Exercice —
Lisez l'hommage à Hani Fahs ci-dessous, puis indiquez si chacune des affirmations suivantes s'accorde avec lui, par oui ou par non, en citant à chaque fois les mots décisifs de l'hommage. 1. Hani Fahs défendait la séparation de la religion et de l'État. 2. L'auteur estime facile de résumer Hani Fahs en quelques lignes. 3. Hani Fahs est présenté comme un partisan du dialogue.

Bloc de texte —
━━━

Hani Fahs, ou l’interminable nuit qui commence...

Le grand uléma disparu en compagnie de Ghassan Tuéni à la cérémonie de signature d’un ouvrage de Samir Kassir.

Il fait si bon se retrouver en sa compagnie. Et pour cause : il se dégage de lui une aura singulière, une force tranquille à déplacer les montagnes. Certes, dans la conversation passionnée transparaissent rapidement le grand humaniste, son bouillonnement interne, son foisonnement d'idées, sa personnalité si riche et si complexe, venue depuis belle lurette à bout de toutes les identités meurtrières. Cependant, au dehors, Hani Fahs est un arbre de vie, un roc de sérénité – un peu Gandalf, un peu maître zen, un peu philosophe des Lumières, avec un zest de facétie lutine, même. Un monolithe vivant de sagesse universelle. Oui, Hani Fahs est tout cela.

Comment résumer un homme aussi dense en quelques mots, en quelques lignes ? La tâche paraît monumentale. Les mots, l'écriture ne semblent pas avoir été faits pour figer une source de vie et de connaissance aussi vive, aussi ondulante, aussi profonde et complexe que Hani Fahs. Il faut savoir saisir, reconnaître l'incontournable, l'irréparable échec. Car ce n'est pas uniquement un uléma éclairé, un homme de foi ouvert et cultivé, un dignitaire religieux oriental prônant la séparation de la religion et de l'État (la laïcité), un partisan invétéré du dialogue, un militant pour la paix, un véritable défenseur des opprimés loin des démagogues criminels d'ici et d'ailleurs, ou encore l'un des derniers grands piliers de la tradition chiite amelite étatiste, hostiles aux armes illégales et aux aventures eschatologiques des sectes apocalyptiques, que le monde vient de perdre.


Hani Fahs était bien plus que tout cela réuni. C'est un des derniers grands humanistes, des derniers vrais « progressistes » de la planète qui nous laisse orphelins. Car ce qu'il voyait en chacun de nous, le sujet auquel il s'adressait, l'objet de son combat de tous les jours, c'était l'homme, dans un milieu malade, rongé par la violence frénétique et barbare de la montée aux extrêmes.

━━━

Données enregistrées —

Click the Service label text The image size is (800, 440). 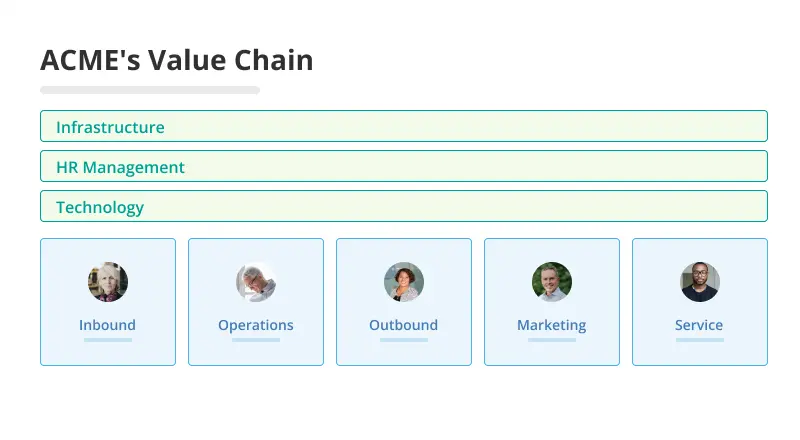699,325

━━━

Réponse attendue —
1. Oui : « un dignitaire religieux oriental prônant la séparation de la religion et de l'État (la laïcité) ».
2. Non : « La tâche paraît monumentale. »
3. Oui : « un partisan invétéré du dialogue ».